22. A general strategy Fit the raw data (X and Y) with a least squares line. See if you get a good residual plot. If so, stop and be happy If not, try a polynomial regression (quadratic or cubic). If one of these fits, stop and be happy (remember, fit the smallest model possible). If a polynomial regression does not work, try transforming Y to log, sqrt, and cube root (i.e. perform three more regressions). Fit a cubic polynomial regression on each of these and determine the best outcome. Choose the transformation that provides the best residual plot. If none of those work, then regression might not be effective (there are more advanced techniques) or you may have to start transforming X as well. This becomes true trial and error. Consult your friendly local statistician.
23. Back to the ethanol data. We can see from the scatterplot that E and NOX are not linearly related. We tried a cubic regression and that didnt work. Now off to the transformations. We fit cubic regressions with log(Y), sqrt(Y), and cbrt(Y) as the response variables. We may be able to get satisfactory results with something less than cubic, but if cubic doesnt work the lower order models wont either, thus we start with cubic models.
24. Square root transformation. Still clear curvature. Scatterplot Residual plot
25. Cube root transformation. Improved, but still some curvature.
26. Log transformation. Still some lack of fit, but best of the bunch.

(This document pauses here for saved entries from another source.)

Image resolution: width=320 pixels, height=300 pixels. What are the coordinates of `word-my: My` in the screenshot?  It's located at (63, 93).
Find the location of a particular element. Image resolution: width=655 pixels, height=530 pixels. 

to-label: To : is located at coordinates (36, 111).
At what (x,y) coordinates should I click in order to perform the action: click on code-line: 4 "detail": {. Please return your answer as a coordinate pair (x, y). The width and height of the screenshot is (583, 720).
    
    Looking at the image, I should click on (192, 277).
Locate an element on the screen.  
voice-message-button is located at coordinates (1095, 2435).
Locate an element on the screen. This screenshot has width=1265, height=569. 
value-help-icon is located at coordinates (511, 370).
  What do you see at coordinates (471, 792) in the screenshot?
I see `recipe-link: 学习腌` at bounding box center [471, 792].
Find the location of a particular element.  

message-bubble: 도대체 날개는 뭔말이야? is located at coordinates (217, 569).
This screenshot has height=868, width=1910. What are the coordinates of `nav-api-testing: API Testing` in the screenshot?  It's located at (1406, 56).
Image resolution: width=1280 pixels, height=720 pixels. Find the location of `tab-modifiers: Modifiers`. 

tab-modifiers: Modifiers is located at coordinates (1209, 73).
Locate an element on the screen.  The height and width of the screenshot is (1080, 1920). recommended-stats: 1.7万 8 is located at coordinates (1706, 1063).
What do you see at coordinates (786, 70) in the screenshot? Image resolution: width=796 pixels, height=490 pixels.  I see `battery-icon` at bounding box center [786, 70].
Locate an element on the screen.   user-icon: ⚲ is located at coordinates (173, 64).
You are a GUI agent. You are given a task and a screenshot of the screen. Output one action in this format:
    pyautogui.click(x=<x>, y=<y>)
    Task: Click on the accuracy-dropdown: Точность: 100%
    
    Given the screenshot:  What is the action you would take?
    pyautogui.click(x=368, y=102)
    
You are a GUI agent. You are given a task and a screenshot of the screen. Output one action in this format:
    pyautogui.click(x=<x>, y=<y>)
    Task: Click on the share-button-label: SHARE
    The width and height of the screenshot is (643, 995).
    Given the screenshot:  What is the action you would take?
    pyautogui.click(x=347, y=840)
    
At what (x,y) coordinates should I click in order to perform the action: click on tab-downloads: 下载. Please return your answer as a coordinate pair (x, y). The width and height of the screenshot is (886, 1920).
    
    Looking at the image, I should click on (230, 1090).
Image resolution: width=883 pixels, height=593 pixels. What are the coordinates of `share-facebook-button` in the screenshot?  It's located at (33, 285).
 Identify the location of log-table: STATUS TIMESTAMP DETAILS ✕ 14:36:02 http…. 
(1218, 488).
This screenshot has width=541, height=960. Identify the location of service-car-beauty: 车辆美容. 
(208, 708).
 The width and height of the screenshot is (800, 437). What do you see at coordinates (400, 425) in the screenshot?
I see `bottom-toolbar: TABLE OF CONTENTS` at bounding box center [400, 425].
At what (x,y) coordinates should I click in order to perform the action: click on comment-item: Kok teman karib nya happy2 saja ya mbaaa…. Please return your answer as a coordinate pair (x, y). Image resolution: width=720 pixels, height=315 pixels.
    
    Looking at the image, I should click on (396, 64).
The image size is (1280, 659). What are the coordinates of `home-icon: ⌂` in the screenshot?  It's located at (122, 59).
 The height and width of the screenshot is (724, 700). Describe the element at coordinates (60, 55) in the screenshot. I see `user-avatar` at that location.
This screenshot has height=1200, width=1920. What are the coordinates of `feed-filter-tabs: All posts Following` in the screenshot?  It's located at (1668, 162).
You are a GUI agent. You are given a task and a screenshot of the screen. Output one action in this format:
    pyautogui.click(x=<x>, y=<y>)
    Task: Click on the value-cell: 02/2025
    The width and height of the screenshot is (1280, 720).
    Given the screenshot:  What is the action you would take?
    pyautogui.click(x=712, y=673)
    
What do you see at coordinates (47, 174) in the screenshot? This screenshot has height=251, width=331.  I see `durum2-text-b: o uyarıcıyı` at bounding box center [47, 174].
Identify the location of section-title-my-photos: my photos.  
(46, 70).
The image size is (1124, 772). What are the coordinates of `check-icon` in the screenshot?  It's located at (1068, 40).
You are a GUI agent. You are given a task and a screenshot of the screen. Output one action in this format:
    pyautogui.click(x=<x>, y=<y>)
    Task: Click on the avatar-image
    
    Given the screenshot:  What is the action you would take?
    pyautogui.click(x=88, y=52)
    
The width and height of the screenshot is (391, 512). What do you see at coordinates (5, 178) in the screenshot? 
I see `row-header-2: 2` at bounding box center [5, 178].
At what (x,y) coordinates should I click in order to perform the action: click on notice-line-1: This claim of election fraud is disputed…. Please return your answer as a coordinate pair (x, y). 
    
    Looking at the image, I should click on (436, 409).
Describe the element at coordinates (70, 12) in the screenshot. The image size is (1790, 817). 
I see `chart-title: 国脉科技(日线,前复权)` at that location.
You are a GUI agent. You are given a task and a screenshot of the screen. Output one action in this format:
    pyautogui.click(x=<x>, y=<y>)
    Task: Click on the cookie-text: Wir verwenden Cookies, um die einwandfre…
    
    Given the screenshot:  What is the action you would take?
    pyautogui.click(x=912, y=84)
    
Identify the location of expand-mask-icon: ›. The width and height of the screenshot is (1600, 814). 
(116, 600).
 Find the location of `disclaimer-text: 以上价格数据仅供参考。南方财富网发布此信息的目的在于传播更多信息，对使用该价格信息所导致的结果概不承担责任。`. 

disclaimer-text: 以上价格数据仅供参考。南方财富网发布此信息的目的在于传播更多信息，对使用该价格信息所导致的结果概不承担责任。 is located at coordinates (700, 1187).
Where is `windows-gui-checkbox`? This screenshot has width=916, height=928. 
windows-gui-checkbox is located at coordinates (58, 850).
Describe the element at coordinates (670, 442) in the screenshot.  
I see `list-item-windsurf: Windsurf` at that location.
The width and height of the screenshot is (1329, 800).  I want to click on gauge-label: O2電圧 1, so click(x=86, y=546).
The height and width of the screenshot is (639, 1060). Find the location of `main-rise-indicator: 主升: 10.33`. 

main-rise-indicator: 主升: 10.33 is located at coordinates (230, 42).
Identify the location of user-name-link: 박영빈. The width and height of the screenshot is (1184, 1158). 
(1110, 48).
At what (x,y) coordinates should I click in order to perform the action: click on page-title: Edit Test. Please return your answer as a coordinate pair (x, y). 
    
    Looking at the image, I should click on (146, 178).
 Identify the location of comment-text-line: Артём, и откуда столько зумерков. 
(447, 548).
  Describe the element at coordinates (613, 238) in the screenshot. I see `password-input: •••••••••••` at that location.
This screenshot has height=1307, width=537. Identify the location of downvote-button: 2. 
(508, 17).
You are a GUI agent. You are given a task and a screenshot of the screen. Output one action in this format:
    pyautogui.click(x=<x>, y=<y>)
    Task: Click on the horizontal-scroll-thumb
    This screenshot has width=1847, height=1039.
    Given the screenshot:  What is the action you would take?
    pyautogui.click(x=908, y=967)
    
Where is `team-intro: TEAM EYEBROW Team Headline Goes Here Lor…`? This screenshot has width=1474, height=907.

27. Log transform is not perfect, but best we can do right now (I encourage you to play with the data on your own) After we have chosen the log transformation on the basis of the best residual plot (and decided it is ok, if certainly not a great residual plot), we look at the p-value for the cubic term to see if we can remove it. We can. Parameter Estimates Parameter Standard Variable Label DF Estimate Error t Value Pr > |t| Type I SS Intercept Intercept 1 -11.32827 2.48931 -4.55 <.0001 19.62487 E 1 25.55212 8.69871 2.94 0.0043 0.31320 E_2 2nd power of E 1 -10.74539 9.86507 -1.09 0.2792 34.56387 E_3 3rd power of E 1 -2.43334 3.63758 -0.67 0.5054 0.02403
28. Quadratic model for log(NOX) The quadratic model produces almost identical scatter and residual plots. The quadratic term is significant, so this is our final model. Parameter Estimates Parameter Standard Variable Label DF Estimate Error t Value Pr > |t| Type I SS Intercept Intercept 1 -12.95199 0.55039 -23.53 <.0001 19.62487 E 1 31.31051 1.24771 25.09 <.0001 0.31320 E_2 2nd power of E 1 -17.32873 0.68084 -25.45 <.0001 34.56387
29. Extras There are more advanced ways of dealing with polynomial regression and transformations, which we do not address in STA671. Polynomial regression can be extended to handle more general curved models, such as splines (piecewise polynomials with desirable smoothness properties) Transformation can be selected automatically by using something called a Box-Cox transformation, which automatically determines the appropriate exponent to transform your data (with a tradeoff of some interpretability). Consult your friendly local statistician.